= Paola Pruneti =

Italian papyrologist and palaeographer (born 1937)

Paola Pruneti (born June 26, 1937, in Florence), Italian papyrologist and palaeographer. Pruneti worked at the University of Florence.

She is a member of the Editor Committee of Analecta Papyrologica, a journal edited by the Department of Philology and Linguistic of the University of Messina.

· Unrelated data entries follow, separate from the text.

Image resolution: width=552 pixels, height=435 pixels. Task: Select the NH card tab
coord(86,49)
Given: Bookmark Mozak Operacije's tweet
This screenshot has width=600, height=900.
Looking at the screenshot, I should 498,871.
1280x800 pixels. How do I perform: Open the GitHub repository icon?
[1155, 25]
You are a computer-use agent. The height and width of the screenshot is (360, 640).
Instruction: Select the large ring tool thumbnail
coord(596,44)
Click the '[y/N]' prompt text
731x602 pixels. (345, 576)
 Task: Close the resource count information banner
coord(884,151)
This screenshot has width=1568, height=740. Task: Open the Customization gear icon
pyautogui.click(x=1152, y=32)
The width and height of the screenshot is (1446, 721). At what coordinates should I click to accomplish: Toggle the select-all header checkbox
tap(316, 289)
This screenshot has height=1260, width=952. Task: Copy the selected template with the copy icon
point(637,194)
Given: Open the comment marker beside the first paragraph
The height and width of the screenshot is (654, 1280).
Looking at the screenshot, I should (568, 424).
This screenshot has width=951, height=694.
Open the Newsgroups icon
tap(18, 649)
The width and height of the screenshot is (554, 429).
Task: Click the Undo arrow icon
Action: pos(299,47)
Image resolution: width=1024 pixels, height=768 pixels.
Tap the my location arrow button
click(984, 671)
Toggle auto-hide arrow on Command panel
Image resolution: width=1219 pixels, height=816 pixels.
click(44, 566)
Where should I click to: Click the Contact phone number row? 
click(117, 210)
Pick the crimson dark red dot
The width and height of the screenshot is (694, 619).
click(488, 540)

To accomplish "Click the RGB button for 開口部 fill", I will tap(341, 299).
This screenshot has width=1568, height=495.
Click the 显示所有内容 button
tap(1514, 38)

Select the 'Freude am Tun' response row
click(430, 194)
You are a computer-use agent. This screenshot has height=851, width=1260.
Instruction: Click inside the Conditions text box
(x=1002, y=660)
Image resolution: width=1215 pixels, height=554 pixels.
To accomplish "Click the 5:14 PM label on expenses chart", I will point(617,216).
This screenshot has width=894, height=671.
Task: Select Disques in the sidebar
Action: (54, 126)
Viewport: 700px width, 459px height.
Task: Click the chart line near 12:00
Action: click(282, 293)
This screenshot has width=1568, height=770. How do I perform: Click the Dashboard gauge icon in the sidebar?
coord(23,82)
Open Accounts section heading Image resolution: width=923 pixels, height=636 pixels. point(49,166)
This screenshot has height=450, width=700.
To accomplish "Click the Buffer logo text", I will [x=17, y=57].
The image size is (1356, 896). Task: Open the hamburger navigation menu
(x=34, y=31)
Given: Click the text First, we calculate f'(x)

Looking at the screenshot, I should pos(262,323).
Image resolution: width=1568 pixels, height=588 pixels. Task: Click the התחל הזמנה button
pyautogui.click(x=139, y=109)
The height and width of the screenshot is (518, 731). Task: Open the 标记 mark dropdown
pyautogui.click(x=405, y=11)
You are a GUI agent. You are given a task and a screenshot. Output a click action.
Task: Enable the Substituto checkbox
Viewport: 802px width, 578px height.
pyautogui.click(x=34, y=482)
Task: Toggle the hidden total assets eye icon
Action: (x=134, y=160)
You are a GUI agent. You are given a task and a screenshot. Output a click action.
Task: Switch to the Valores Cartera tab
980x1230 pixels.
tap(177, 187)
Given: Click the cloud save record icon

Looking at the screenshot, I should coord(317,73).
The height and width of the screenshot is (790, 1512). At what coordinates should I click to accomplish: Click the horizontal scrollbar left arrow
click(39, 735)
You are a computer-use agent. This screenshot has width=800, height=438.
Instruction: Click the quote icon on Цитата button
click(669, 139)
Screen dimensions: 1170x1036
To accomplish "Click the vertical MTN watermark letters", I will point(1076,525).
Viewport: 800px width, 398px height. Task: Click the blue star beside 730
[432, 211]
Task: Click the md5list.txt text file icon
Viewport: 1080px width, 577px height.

Pruneti examined and edited text of Uncial 0277 and many other ancient and mediaeval manuscripts.

== Works ==

- I Kleroi del nòmo Ossirinchite. (In"Aegyptus" LV /1975, pp. 159 – 244).
- I centri abitati dell'Ossirinchite. (= Papyrologica Florentina IX), Firenze 1981.
- Toparchie e Pagoi: precisazioni topografiche relative al nòmo Ossirinchite (In "Aegyptus" LXIX /1989, pp. 113 – 118).
- Ancora su Toparchie e Pagoi dell’Ossirinchite. Addenda (In "Aegyptus" LXXXI [2001, ma uscito nel 2004], pp. 291–297).
- Papiri della Società Italiana. Lista delle riedizioni dei testi documentari (In "Miscellanea Papyrologica in occasione del bicentenario della Charta Borgiana", Firenze 1990, pp. 475–502).
- Trasferimenti contabili di grano. Testimonianze e formularî (In "Analecta Papyrologica" VI /1994), pp. 53–91).